◆ To do ◆
Express all of the records below as a two-column CSV with the headers request and answer, one row per request, placing each request's text and its answer in its own quoted field with line breaks replaced by spaces. Omit the pictures.

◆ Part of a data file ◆
============

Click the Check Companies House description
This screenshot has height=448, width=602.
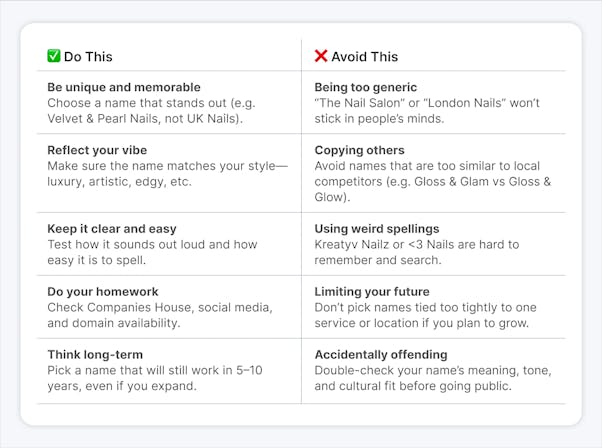pyautogui.click(x=160, y=315)
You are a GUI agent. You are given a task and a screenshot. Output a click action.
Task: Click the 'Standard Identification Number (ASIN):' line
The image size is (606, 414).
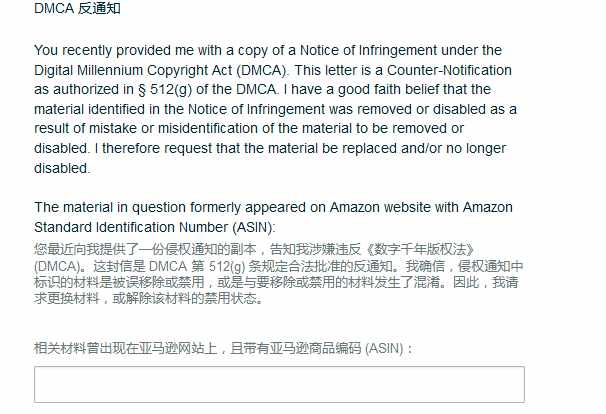155,227
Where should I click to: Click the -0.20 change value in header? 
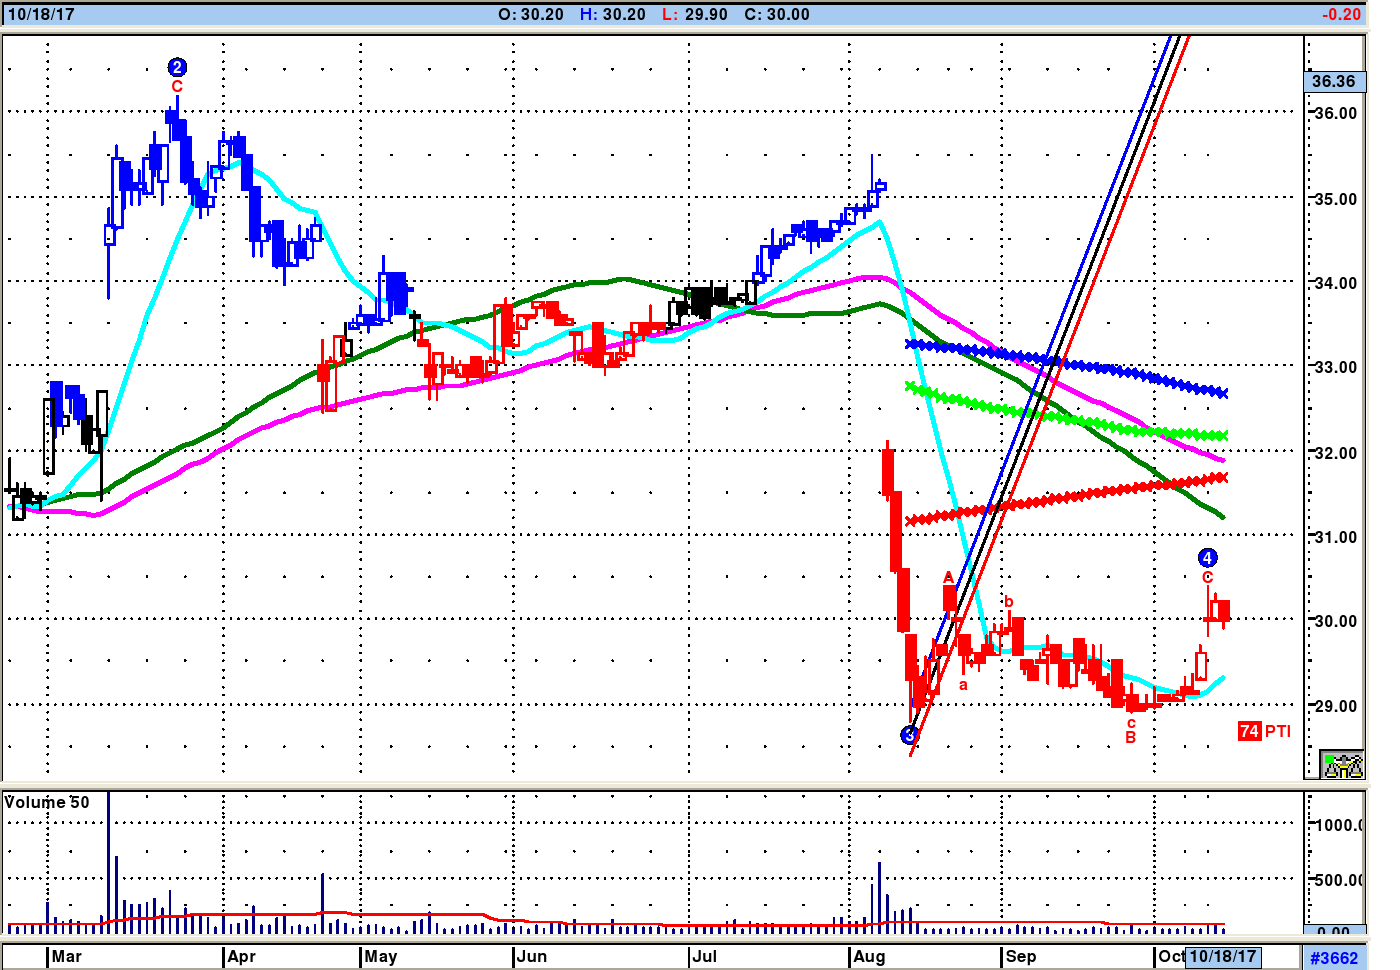1340,14
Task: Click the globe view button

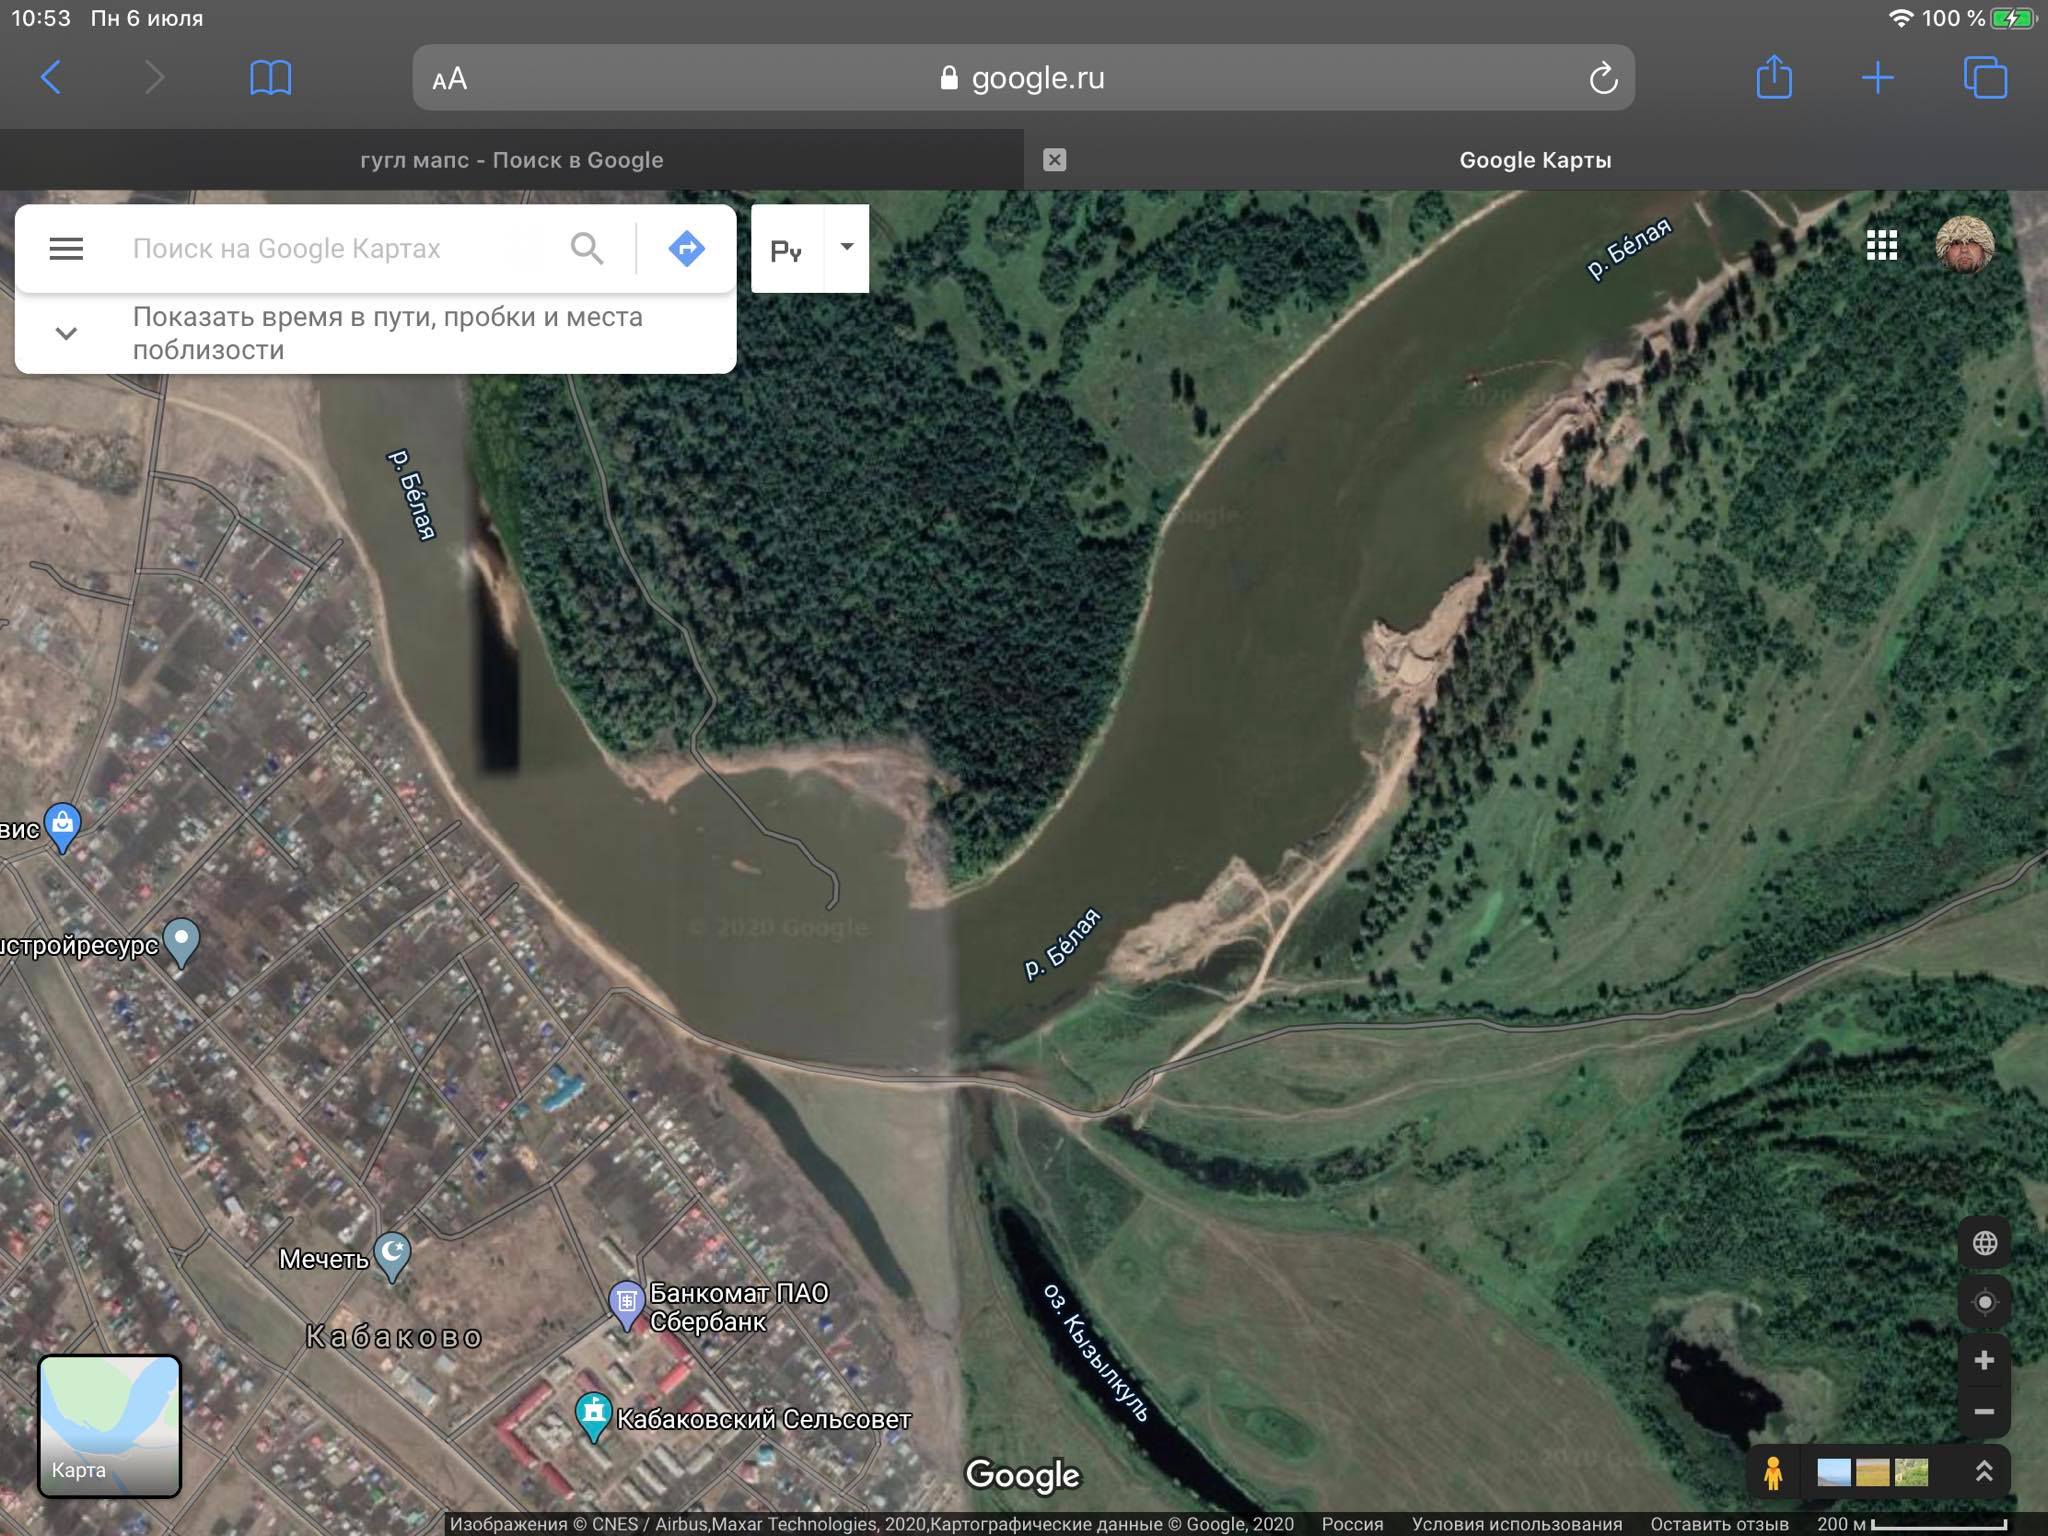Action: (1984, 1243)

============

◆ Output below ◆
request,answer
"Click the Check Companies House description This screenshot has height=448, width=602.","pyautogui.click(x=160, y=315)"
"You are a GUI agent. You are given a task and a screenshot. Output a click action. Task: Click the 'Standard Identification Number (ASIN):' line The image size is (606, 414).","155,227"
"Where should I click to: Click the -0.20 change value in header?","1340,14"
"Task: Click the globe view button","Action: (1984, 1243)"